[EXERCISE OBJECTIVE]:
Your answer should be one number, the count of lines in the data that hold "agent".

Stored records
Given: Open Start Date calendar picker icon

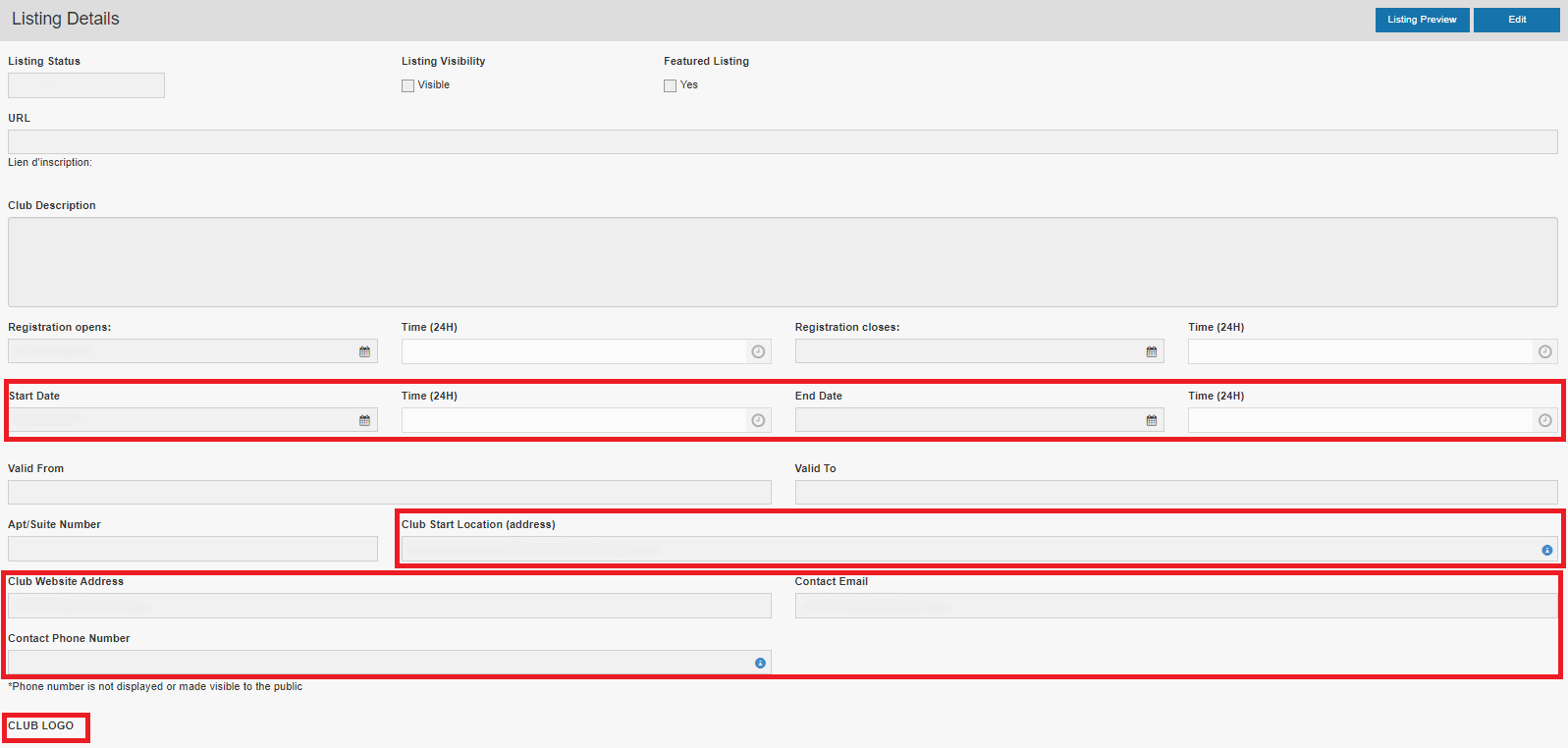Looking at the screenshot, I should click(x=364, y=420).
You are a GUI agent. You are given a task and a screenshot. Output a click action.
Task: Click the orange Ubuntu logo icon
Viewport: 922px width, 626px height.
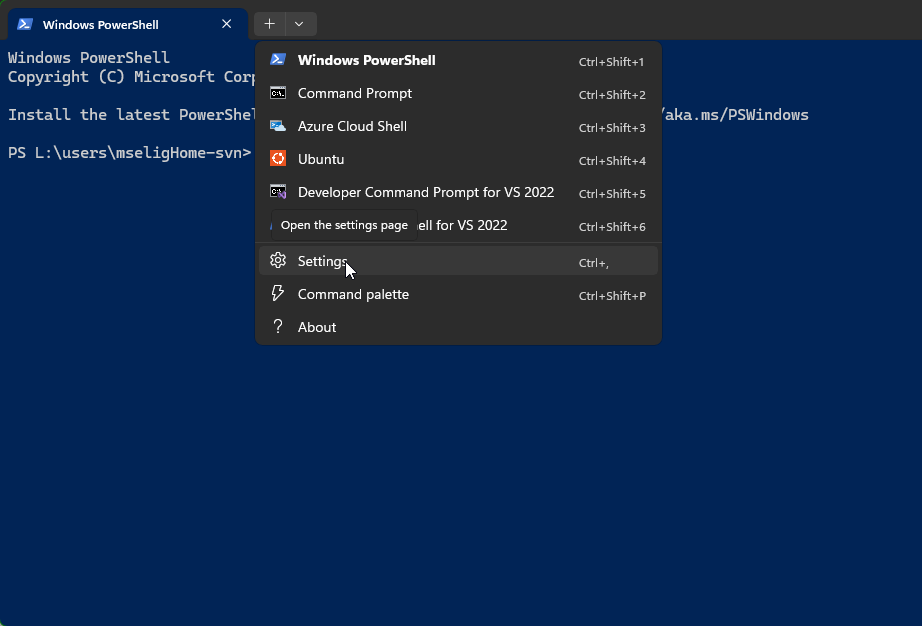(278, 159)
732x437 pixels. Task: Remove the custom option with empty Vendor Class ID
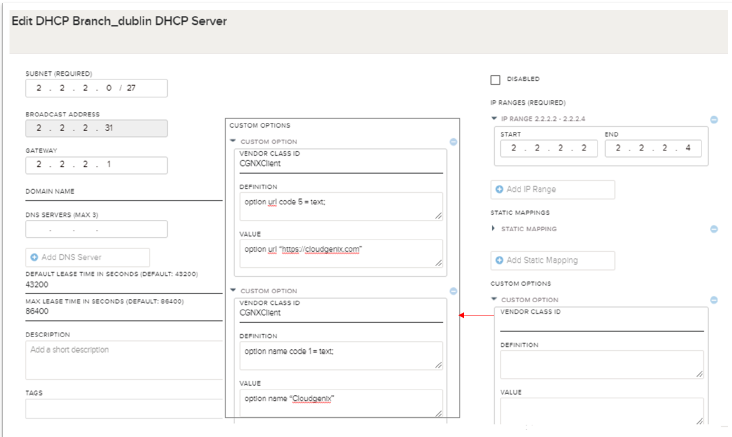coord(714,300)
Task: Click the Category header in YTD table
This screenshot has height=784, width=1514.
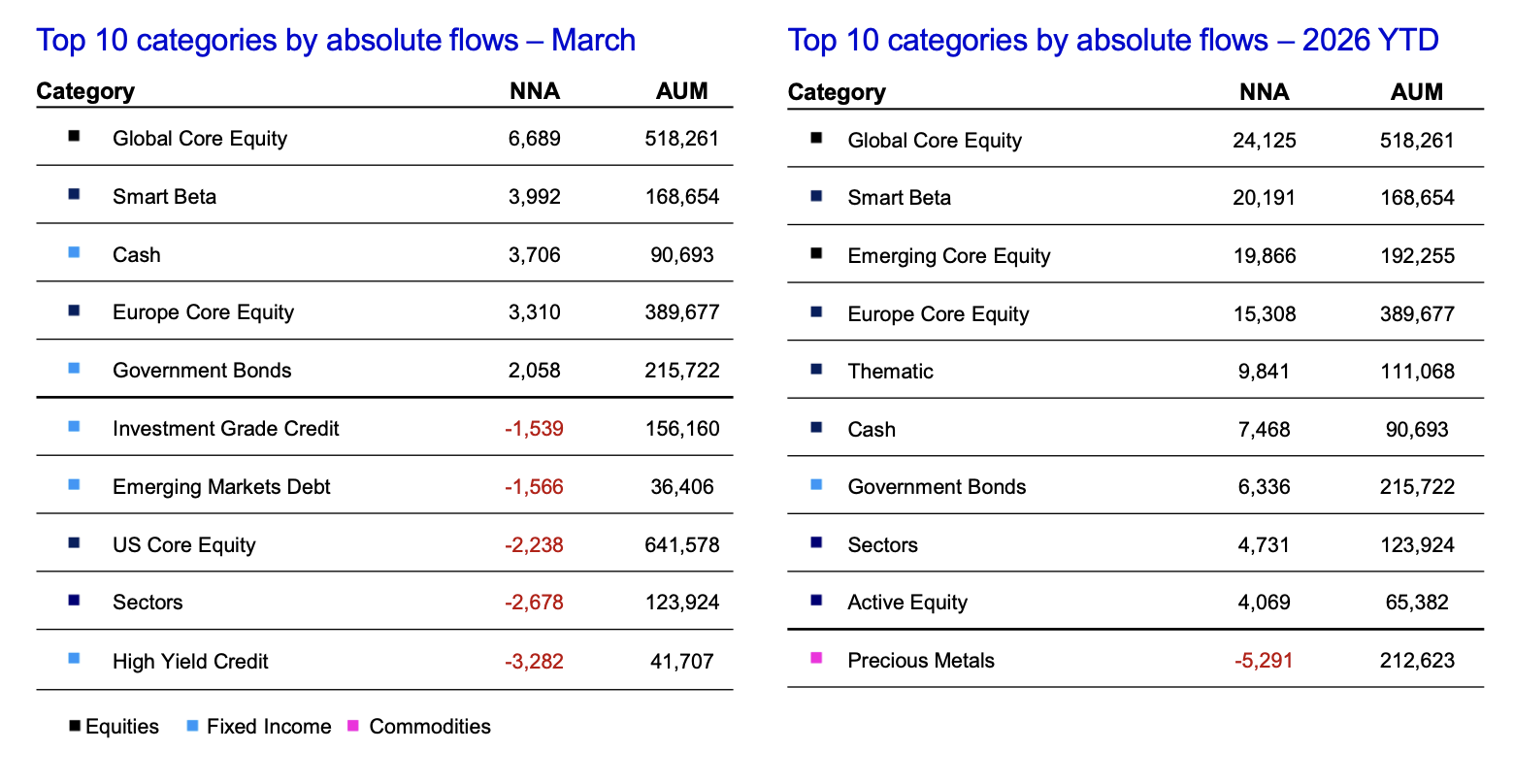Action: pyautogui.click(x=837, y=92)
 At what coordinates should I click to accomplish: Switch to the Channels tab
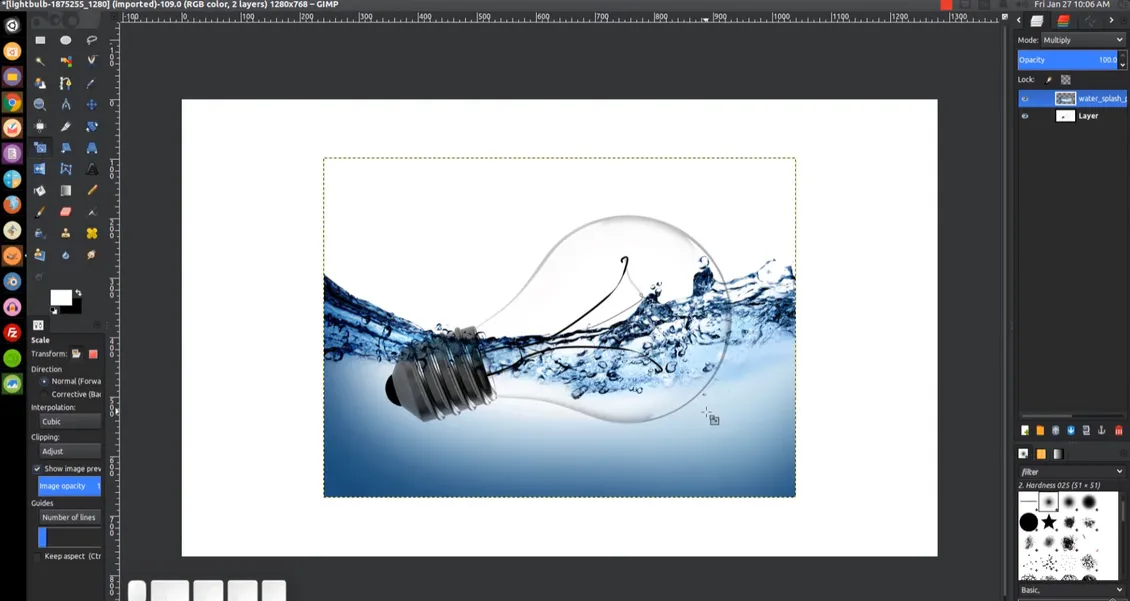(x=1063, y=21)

---

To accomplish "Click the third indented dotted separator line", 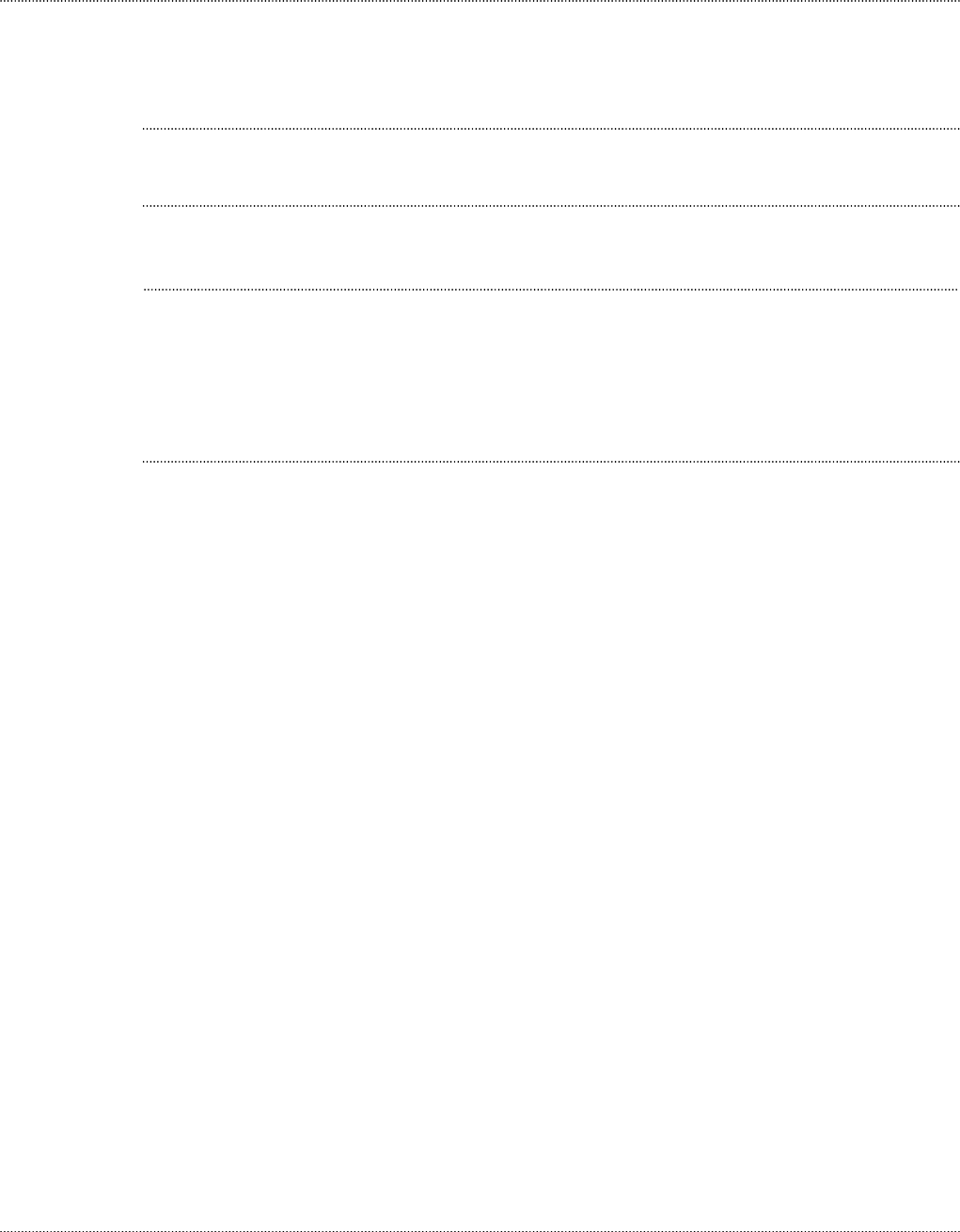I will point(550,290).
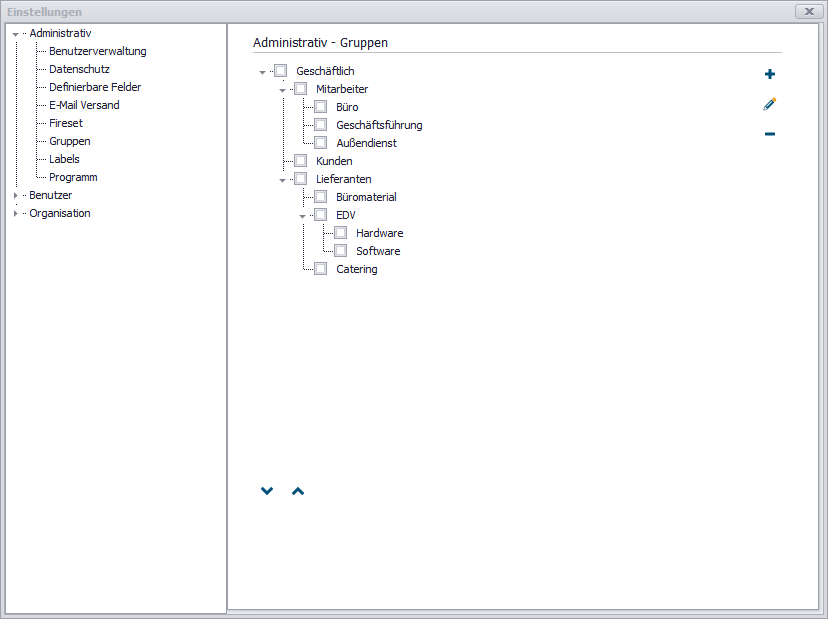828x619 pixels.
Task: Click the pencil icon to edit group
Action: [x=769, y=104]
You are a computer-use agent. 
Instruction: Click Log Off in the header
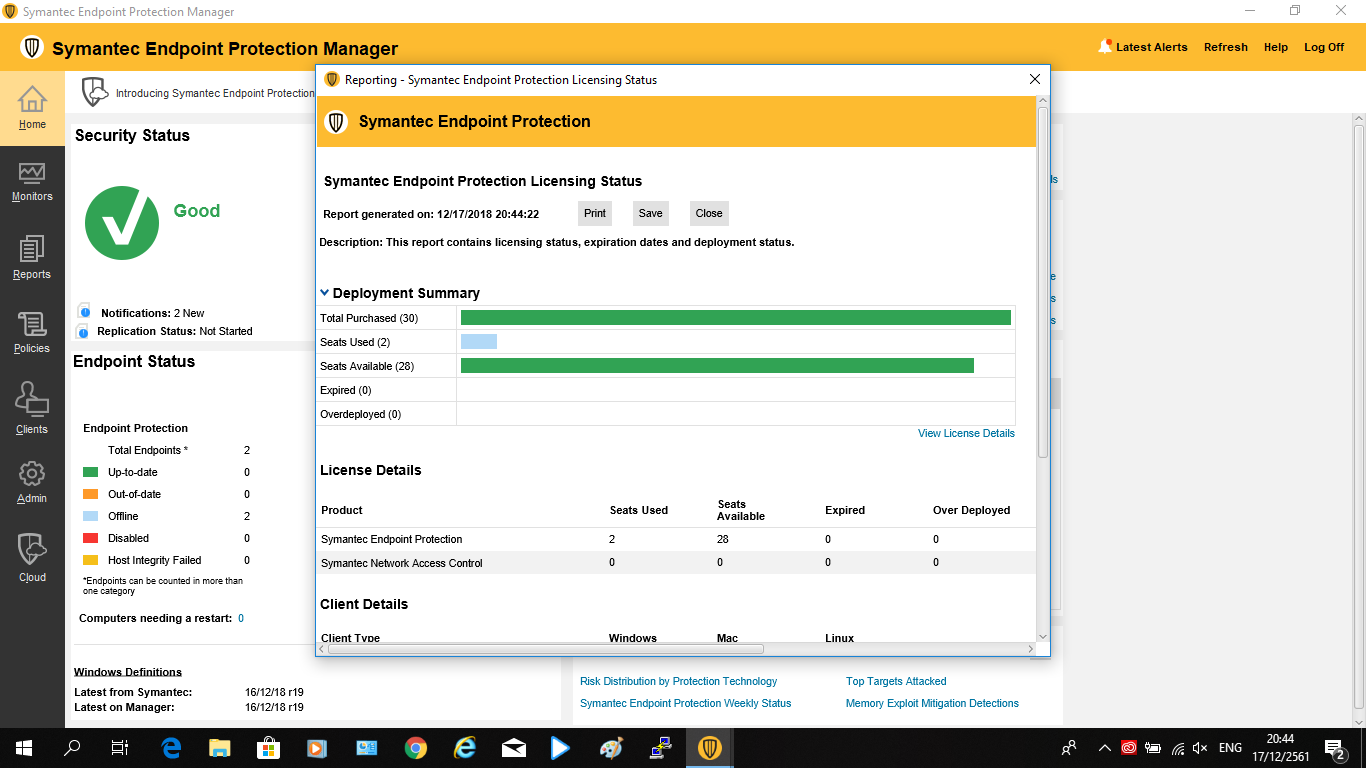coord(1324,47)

[EXPECTED ANSWER]:
2